[Data excerpts]
_____
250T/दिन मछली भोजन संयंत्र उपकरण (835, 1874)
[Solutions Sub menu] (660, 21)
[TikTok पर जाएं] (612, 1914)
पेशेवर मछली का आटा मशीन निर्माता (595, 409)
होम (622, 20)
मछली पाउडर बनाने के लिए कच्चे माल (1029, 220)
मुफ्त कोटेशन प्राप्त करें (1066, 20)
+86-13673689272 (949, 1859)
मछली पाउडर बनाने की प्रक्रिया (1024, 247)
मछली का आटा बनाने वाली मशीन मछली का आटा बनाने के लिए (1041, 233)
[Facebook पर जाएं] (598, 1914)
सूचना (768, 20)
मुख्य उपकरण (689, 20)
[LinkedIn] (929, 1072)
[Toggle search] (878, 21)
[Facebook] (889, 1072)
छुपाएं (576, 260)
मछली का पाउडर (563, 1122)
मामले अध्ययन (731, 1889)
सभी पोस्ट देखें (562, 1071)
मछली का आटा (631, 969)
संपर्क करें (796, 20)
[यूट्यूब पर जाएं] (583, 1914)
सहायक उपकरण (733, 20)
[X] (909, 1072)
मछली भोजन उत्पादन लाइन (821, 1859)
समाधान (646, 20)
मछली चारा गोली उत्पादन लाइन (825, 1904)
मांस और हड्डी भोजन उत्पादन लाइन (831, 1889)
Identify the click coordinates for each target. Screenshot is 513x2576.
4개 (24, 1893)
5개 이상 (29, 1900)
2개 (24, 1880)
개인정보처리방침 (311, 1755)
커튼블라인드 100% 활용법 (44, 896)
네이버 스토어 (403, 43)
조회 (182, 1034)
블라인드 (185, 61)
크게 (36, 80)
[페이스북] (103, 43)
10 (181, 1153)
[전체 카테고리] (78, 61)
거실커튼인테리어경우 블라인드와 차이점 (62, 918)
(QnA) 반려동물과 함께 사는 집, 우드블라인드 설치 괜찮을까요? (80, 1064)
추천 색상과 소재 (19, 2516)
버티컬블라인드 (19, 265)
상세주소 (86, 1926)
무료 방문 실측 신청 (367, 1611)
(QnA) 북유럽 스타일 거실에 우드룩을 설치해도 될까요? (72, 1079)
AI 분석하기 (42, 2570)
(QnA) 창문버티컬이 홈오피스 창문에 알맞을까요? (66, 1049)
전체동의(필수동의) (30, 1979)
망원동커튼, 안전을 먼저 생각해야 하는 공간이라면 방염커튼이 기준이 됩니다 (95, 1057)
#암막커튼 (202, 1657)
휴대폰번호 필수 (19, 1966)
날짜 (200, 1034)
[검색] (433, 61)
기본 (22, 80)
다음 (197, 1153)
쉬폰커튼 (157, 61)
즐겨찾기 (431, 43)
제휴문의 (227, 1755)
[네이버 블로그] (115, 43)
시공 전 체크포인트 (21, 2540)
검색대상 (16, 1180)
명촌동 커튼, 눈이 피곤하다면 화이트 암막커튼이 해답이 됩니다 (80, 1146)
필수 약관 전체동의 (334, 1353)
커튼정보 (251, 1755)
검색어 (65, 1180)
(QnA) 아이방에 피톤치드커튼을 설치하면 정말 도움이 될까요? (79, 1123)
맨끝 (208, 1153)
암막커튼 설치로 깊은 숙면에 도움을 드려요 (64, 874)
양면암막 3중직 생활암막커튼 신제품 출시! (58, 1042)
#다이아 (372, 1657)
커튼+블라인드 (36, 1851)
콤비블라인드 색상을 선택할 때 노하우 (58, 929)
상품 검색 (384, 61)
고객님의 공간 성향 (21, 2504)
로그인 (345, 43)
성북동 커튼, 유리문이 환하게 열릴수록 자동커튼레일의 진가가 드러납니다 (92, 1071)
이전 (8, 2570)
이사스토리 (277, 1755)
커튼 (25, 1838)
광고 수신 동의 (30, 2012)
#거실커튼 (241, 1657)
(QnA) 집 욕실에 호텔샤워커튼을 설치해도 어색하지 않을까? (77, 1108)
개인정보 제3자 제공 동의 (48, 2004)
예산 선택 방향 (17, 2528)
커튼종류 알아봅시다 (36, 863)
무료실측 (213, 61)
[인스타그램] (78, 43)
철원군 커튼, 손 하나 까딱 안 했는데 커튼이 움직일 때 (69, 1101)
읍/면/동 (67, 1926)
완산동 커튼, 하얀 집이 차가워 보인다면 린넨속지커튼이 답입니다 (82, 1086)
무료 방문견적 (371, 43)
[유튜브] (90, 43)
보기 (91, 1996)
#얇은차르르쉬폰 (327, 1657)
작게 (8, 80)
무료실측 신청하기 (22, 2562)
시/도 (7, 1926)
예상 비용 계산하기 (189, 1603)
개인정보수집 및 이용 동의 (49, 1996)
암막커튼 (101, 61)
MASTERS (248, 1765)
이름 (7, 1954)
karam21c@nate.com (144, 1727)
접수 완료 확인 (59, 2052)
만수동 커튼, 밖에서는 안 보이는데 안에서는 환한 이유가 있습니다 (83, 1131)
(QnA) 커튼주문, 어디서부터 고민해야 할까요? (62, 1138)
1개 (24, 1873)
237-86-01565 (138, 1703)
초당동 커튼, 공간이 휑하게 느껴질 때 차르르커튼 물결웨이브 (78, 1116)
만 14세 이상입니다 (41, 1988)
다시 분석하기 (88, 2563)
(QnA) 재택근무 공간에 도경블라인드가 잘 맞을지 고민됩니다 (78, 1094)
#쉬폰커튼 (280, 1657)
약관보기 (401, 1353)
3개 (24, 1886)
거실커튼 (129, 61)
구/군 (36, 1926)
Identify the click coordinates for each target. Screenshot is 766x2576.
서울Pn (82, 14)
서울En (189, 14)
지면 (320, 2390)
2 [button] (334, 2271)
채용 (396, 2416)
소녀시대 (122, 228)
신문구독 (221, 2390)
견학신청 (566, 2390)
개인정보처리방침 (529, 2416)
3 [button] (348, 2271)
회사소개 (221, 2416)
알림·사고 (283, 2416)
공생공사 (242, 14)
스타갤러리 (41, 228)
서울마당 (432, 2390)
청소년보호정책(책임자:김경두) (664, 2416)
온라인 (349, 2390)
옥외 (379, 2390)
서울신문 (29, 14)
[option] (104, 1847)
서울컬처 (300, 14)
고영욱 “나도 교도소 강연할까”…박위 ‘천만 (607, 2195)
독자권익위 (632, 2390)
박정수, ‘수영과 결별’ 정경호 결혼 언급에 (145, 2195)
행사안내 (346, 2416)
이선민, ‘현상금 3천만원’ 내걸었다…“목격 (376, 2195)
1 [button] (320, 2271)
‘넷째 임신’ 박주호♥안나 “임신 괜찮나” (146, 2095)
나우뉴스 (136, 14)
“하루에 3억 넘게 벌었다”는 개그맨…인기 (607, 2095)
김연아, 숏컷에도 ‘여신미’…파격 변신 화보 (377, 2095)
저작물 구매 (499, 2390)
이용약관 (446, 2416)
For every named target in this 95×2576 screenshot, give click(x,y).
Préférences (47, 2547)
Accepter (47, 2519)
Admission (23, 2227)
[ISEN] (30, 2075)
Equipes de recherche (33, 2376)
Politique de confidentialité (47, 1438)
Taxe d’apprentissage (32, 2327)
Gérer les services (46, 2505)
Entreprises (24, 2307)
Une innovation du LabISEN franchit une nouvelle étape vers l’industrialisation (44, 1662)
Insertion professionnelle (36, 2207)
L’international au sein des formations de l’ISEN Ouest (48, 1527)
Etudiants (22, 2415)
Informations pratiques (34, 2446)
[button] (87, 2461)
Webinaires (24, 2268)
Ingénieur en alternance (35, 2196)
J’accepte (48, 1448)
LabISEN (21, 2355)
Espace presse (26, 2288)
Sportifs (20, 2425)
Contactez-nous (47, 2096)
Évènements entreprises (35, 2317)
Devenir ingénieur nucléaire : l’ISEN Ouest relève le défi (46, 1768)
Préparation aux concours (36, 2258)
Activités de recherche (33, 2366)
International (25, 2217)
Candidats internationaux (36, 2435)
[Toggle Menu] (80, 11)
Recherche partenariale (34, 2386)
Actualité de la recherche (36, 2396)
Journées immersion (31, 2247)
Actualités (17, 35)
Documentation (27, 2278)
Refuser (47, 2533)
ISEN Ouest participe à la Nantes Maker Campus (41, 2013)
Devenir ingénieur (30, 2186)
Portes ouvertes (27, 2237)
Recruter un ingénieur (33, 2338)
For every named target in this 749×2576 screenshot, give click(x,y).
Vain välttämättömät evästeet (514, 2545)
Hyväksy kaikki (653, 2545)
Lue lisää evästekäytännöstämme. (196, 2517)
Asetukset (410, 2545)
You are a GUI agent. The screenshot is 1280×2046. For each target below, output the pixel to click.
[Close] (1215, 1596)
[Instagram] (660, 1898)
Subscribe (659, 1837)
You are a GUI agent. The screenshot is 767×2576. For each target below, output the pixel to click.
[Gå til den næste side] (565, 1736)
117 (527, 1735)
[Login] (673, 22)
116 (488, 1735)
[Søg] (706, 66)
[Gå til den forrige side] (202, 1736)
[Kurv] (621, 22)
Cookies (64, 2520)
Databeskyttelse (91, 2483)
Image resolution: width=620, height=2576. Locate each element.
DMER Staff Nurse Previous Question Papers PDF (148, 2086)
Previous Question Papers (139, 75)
_____
* _Activity_
Above are the records; from them, give again exactly the lines from the one containing "로그인 (345, 43)" through the one containing "[option] (104, 1847)", both included.

* _Output for this task_
로그인 (345, 43)
성북동 커튼, 유리문이 환하게 열릴수록 자동커튼레일의 진가가 드러납니다 (92, 1071)
이전 (8, 2570)
이사스토리 (277, 1755)
커튼 (25, 1838)
광고 수신 동의 (30, 2012)
#거실커튼 (241, 1657)
(QnA) 집 욕실에 호텔샤워커튼을 설치해도 어색하지 않을까? (77, 1108)
개인정보 제3자 제공 동의 (48, 2004)
예산 선택 방향 (17, 2528)
커튼종류 알아봅시다 (36, 863)
무료실측 (213, 61)
[인스타그램] (78, 43)
철원군 커튼, 손 하나 까딱 안 했는데 커튼이 움직일 때 (69, 1101)
읍/면/동 (67, 1926)
완산동 커튼, 하얀 집이 차가워 보인다면 린넨속지커튼이 답입니다 (82, 1086)
무료 방문견적 (371, 43)
[유튜브] (90, 43)
보기 (91, 1996)
#얇은차르르쉬폰 (327, 1657)
작게 (8, 80)
무료실측 신청하기 (22, 2562)
시/도 (7, 1926)
예상 비용 계산하기 (189, 1603)
개인정보수집 및 이용 동의 (49, 1996)
암막커튼 (101, 61)
MASTERS (248, 1765)
이름 (7, 1954)
karam21c@nate.com (144, 1727)
접수 완료 확인 (59, 2052)
만수동 커튼, 밖에서는 안 보이는데 안에서는 환한 이유가 있습니다 (83, 1131)
(QnA) 커튼주문, 어디서부터 고민해야 할까요? (62, 1138)
1개 (24, 1873)
237-86-01565 (138, 1703)
초당동 커튼, 공간이 휑하게 느껴질 때 차르르커튼 물결웨이브 (78, 1116)
만 14세 이상입니다 (41, 1988)
다시 분석하기 (88, 2563)
(QnA) 재택근무 공간에 도경블라인드가 잘 맞을지 고민됩니다 (78, 1094)
#쉬폰커튼 (280, 1657)
약관보기 (401, 1353)
3개 (24, 1886)
거실커튼 (129, 61)
구/군 (36, 1926)
Identify the click coordinates for each target. Screenshot is 766x2576.
서울Pn (82, 14)
서울En (189, 14)
지면 (320, 2390)
2 [button] (334, 2271)
채용 (396, 2416)
소녀시대 (122, 228)
신문구독 (221, 2390)
견학신청 (566, 2390)
개인정보처리방침 (529, 2416)
3 [button] (348, 2271)
회사소개 (221, 2416)
알림·사고 (283, 2416)
공생공사 (242, 14)
스타갤러리 (41, 228)
서울마당 (432, 2390)
청소년보호정책(책임자:김경두) (664, 2416)
온라인 (349, 2390)
옥외 (379, 2390)
서울신문 (29, 14)
[option] (104, 1847)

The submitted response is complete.